Argentina's Nicolas Sanchez coped better than most with the testing conditions in Pretoria last weekend. The fly-half made the most metres for the Pumas while beating more defenders than any man on either side at Loftus Versfeld stadium. With the veteran Juan Martin Hernandez due to slot into the inside centre role, the creative juices will certainly be flowing for the home side in Salta.
The Springboks' XV might boast experienced operators such as Jean de Villiers, Bryan Habana and Ruan Pienaar, but in the second row it is youth that rules the roost. Despite their tender years, Eben Etzebeth and Lood de Jager already look like a world-class partnership and South Africa will be confident they have finally found their heirs to Matfield and Botha.
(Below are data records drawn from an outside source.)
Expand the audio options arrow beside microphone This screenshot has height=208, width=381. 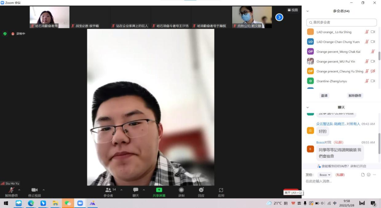tap(19, 190)
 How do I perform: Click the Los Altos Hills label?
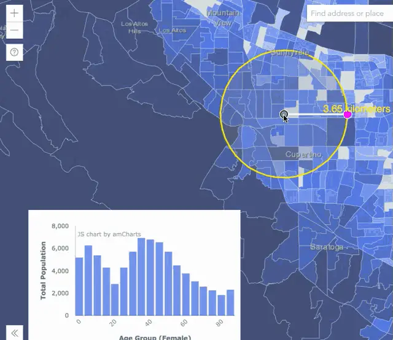click(x=134, y=27)
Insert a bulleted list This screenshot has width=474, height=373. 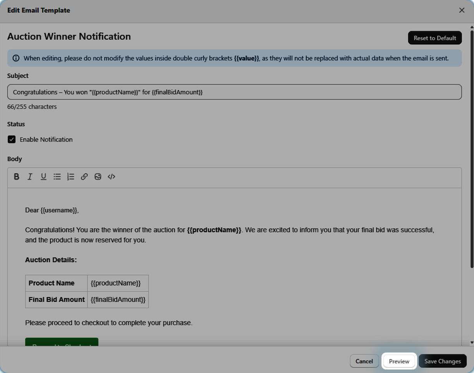57,176
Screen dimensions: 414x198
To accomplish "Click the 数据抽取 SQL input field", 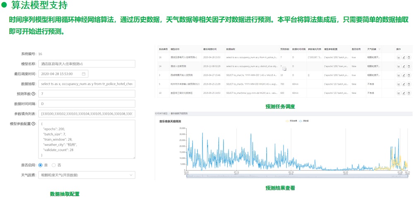I will 87,84.
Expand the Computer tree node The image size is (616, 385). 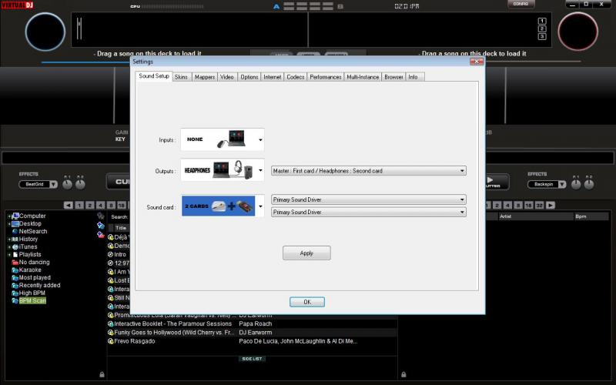coord(9,216)
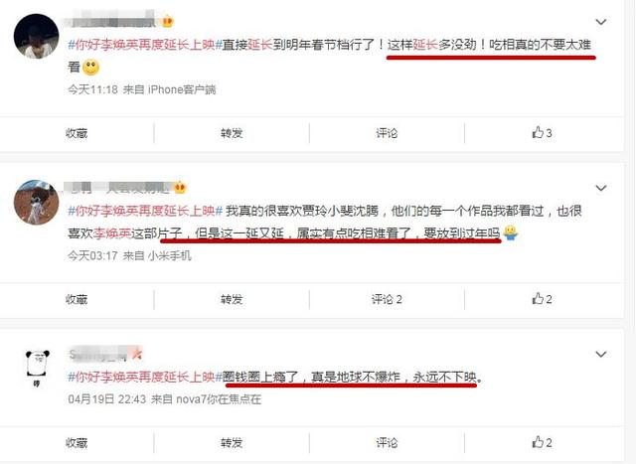Like the first post with 3 likes
Viewport: 636px width, 464px height.
[542, 132]
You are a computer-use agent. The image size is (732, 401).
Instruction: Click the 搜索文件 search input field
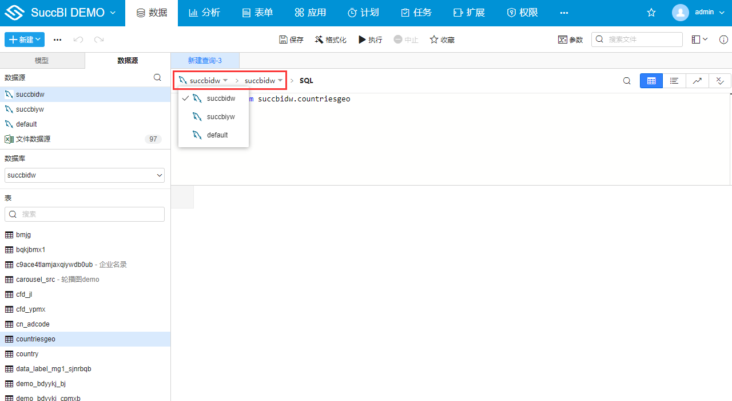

Ruan Pienaar struggled in wet conditions last weekend © Getty Images
Key area to watch
The back-row will always be an important area when the Springboks are involved, particularly now they welcome the great Juan Smith back into the fray. But after last weekend's showing, a key battleground is likely to be the broader struggle between the Argentine attack versus the South African defence. Despite emerging losers in Pretoria, the visiting Pumas looked more willing in their offensive game than the Springboks, whose array of young attacking talent could only muster one try between them. Daniel Hourcade is gradually encouraging Argentina to shake off their legacy of brutal effectiveness, instead aiming for a more adventurous game, and South Africa will have to remain organised in defence to keep the Pumas out in Salta.
The stats from Pretoria tell a tale of an Argentina side who were prepared to give it a go: the Pumas beat 13 defenders to the Springboks' eight, made 84 carries to 69 and missed just eight tackles compared to 13 from the home side.
South Africa had a tougher time overcoming Argentina in Pretoria last weekend than many had predicted but, while the Pumas have a decent record against the Springboks on home soil, they are yet to register a win against tomorrow's opposition. It will be close, but South Africa should pinch it by seven.